Leave to amend is inappropriate under these circumstances. The failure in the Complaint is not in missing facts; it is in the Court's ability to award the relief sought under these factual circumstances. Because no amendment can allow the Court to intervene in pending state court proceedings or remove Defendants' well-established immunity, leave to amend is improper. Del Gratia, 2015 WL 332633 at *8 ("where, as here, prosecutorial and judicial immunity bar a plaintiff's claims, those deficiencies cannot be cured by amendment"), citing Ashelman, 793 F.2d at 1078.
V. RECOMMENDATION
For the reasons set forth above, the Court RECOMMENDS the following:
1. Plaintiff's Motion for Preliminary Injunction be DENIED;
2. Plaintiff's Complaint (ECF No. 1) be DISMISSED WITHOUT LEAVE TO AMEND; and,
3. The Clerk of the Court be DIRECTED to close this action.

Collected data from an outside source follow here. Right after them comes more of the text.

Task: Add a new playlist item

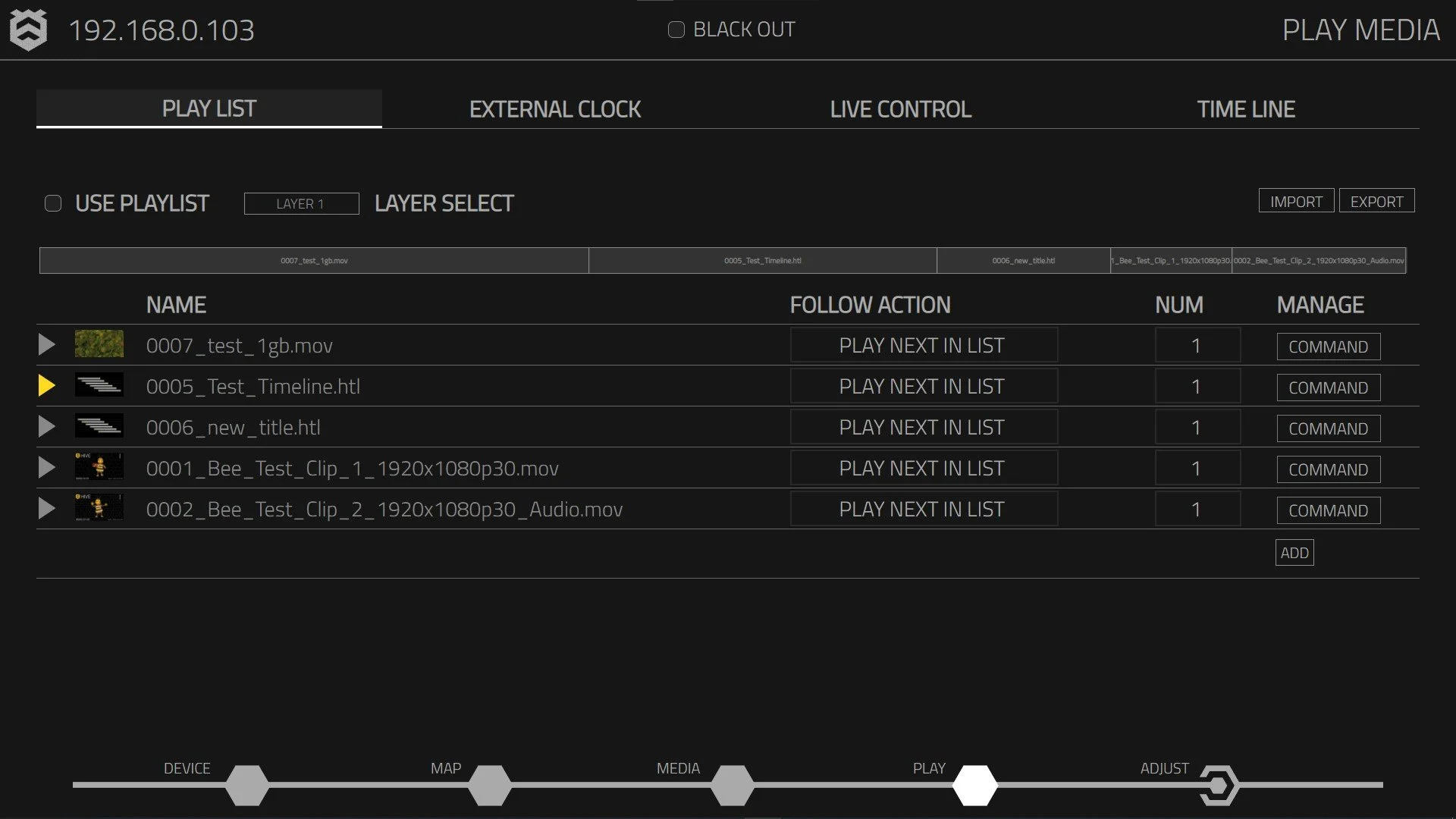Action: coord(1294,553)
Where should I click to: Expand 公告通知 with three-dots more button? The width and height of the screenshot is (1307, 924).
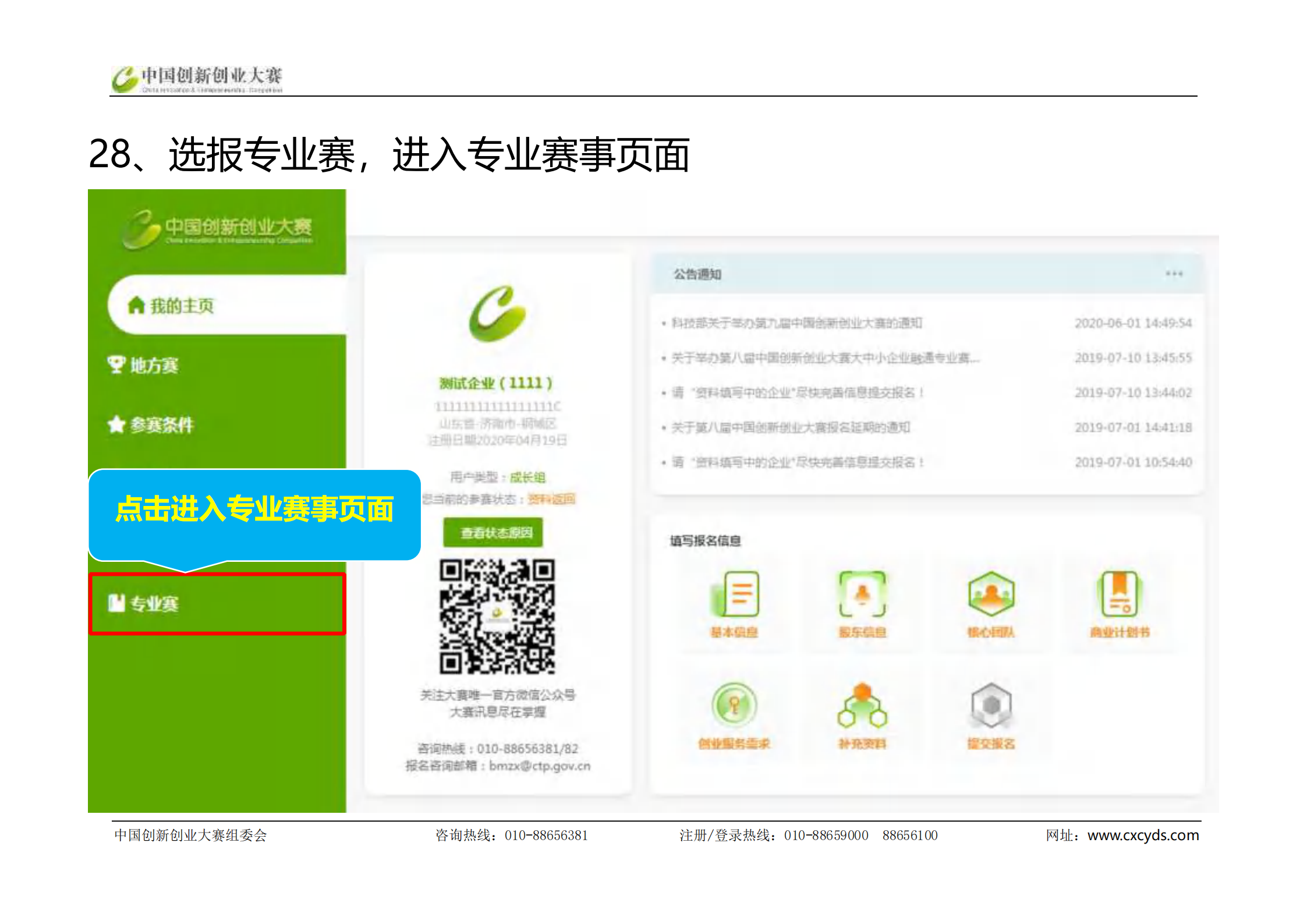pyautogui.click(x=1174, y=274)
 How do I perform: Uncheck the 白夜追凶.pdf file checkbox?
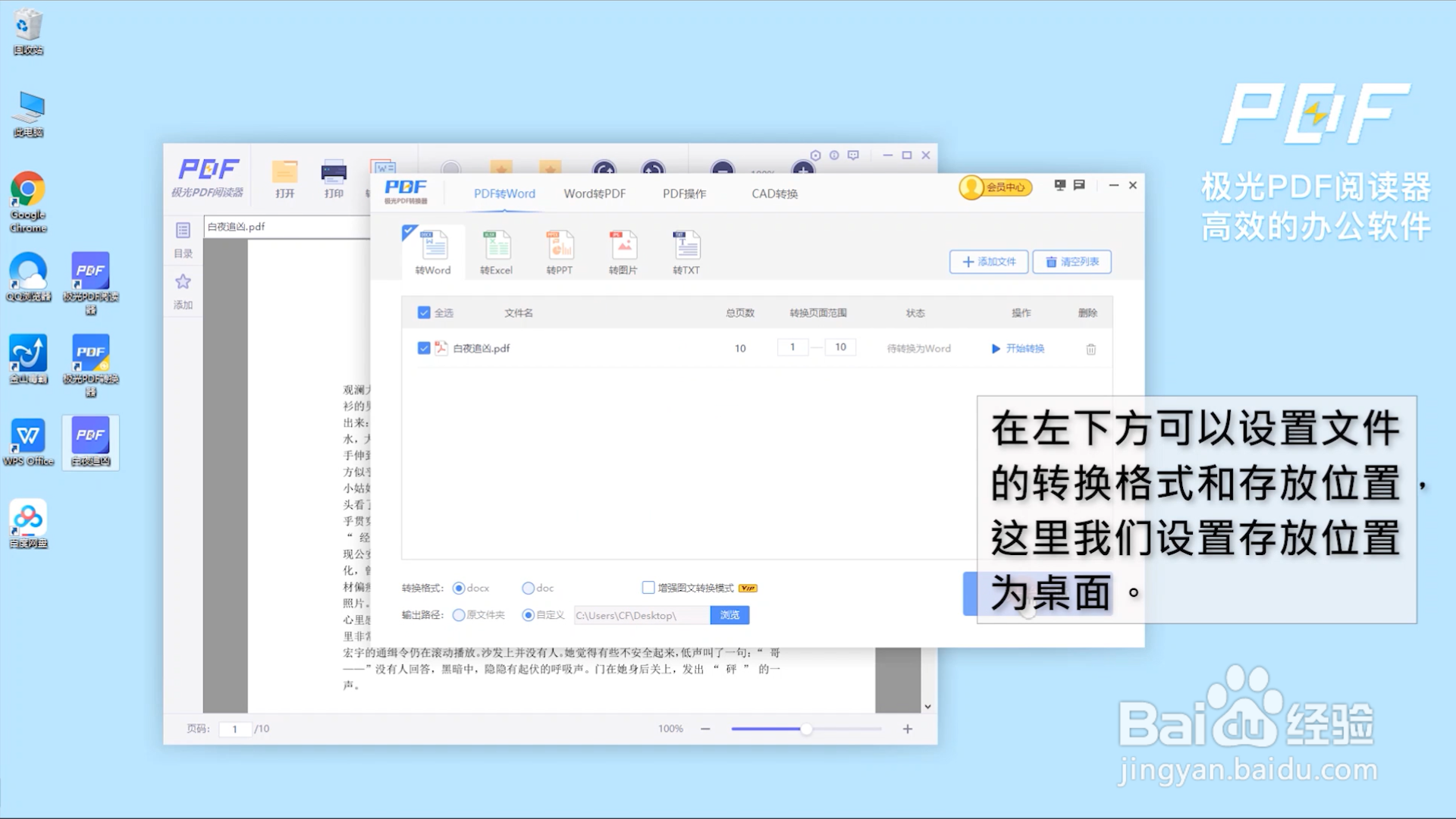423,348
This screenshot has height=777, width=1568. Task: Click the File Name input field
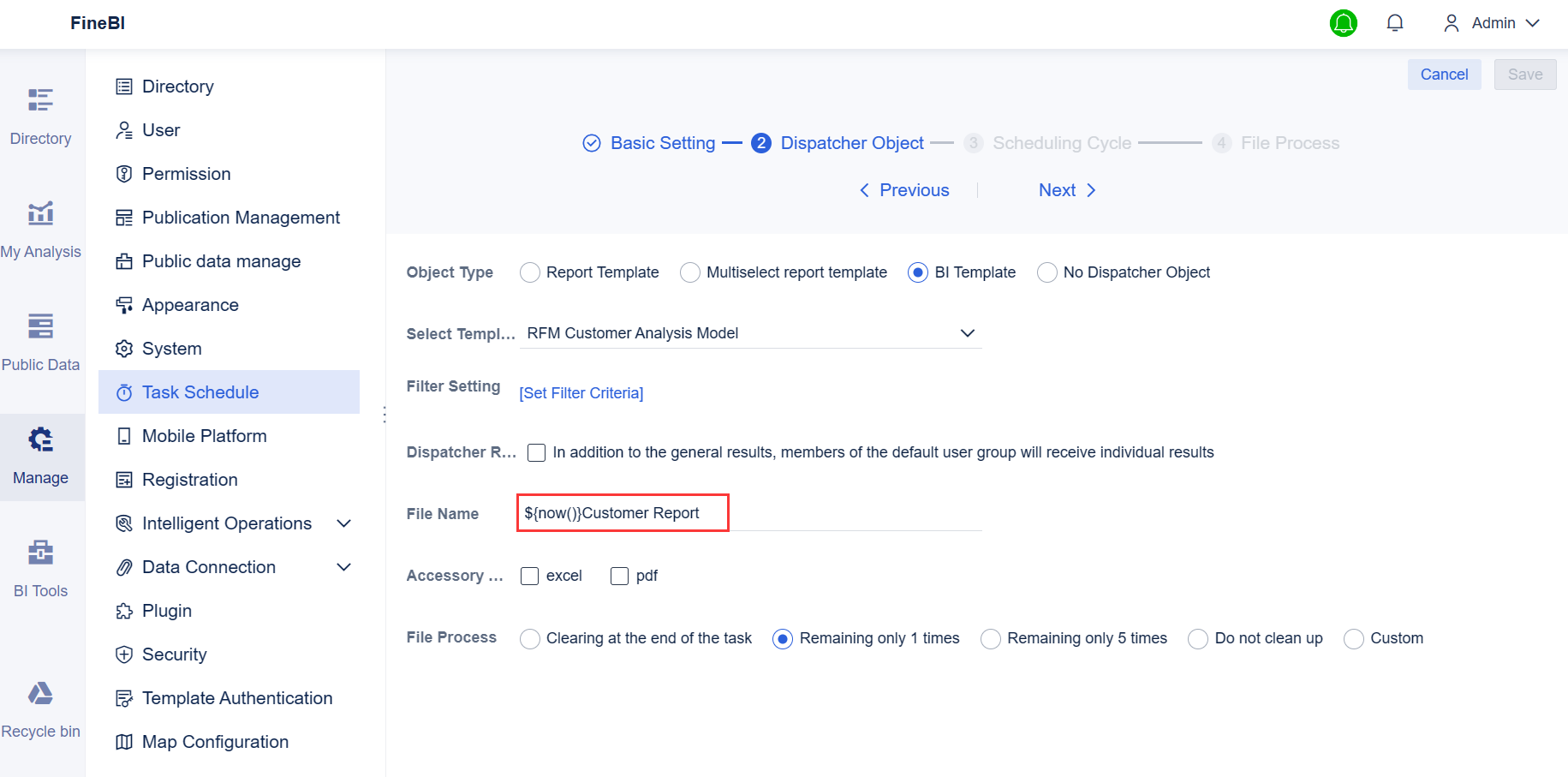[x=623, y=512]
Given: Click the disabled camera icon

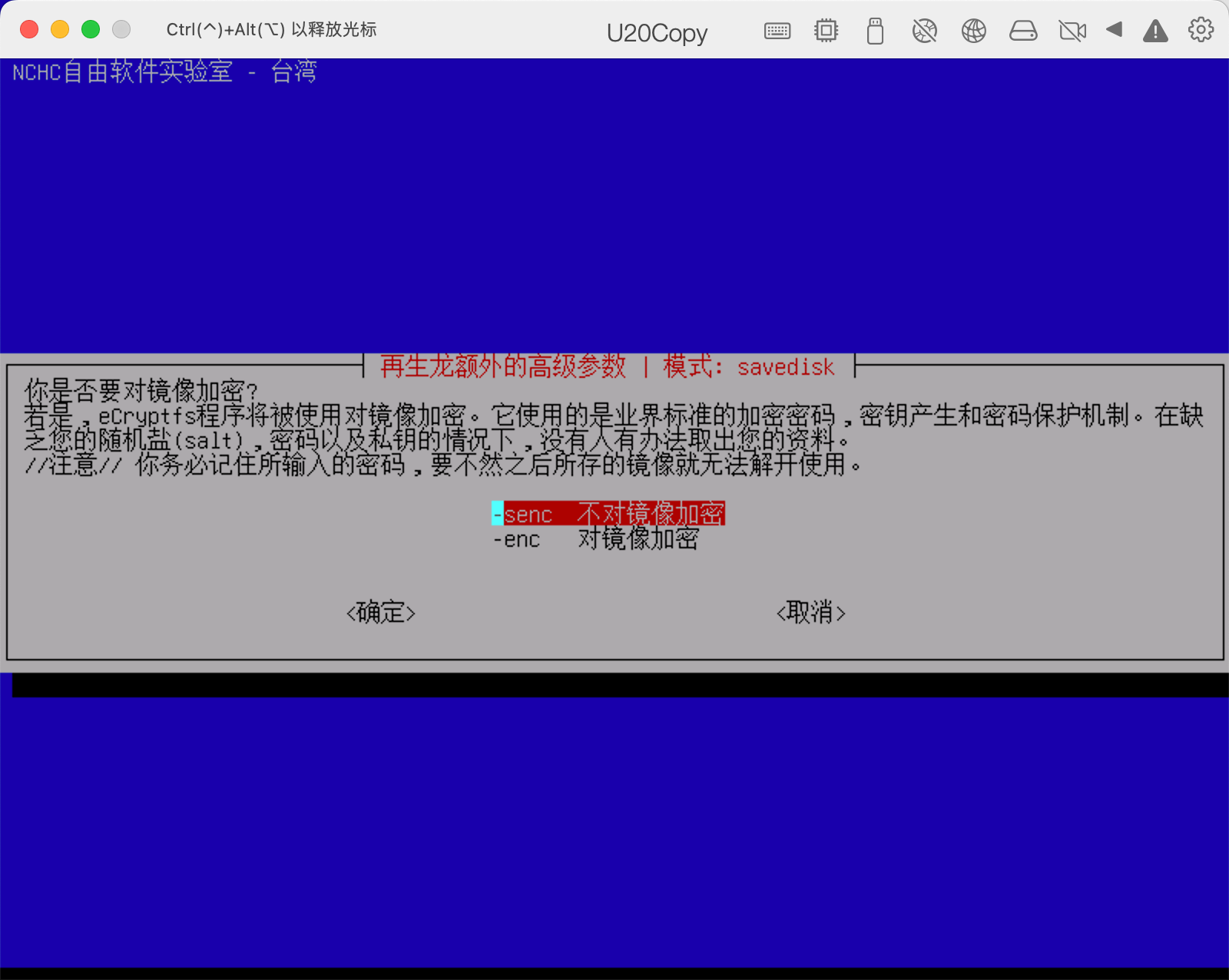Looking at the screenshot, I should 1072,31.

These findings and recommendations will be submitted to the United States District Judge assigned to this case pursuant to the provisions of Title 28 of the United States Code section 636(b)(1). Within thirty (30) days after being served with these findings and recommendations, the parties may file written objections with the Court. The document should be captioned "Objections to Magistrate Judge's Findings and Recommendations." The parties are advised that failure to file objections within the specified time may waive the right to appeal the District Court's order. Turner v. Duncan, 158 F.3d 449, 455 (9th Cir. 1998); Martinez v. Ylst, 951 F.2d 1153, 1156-57 (9th Cir. 1991). IT IS SO ORDERED.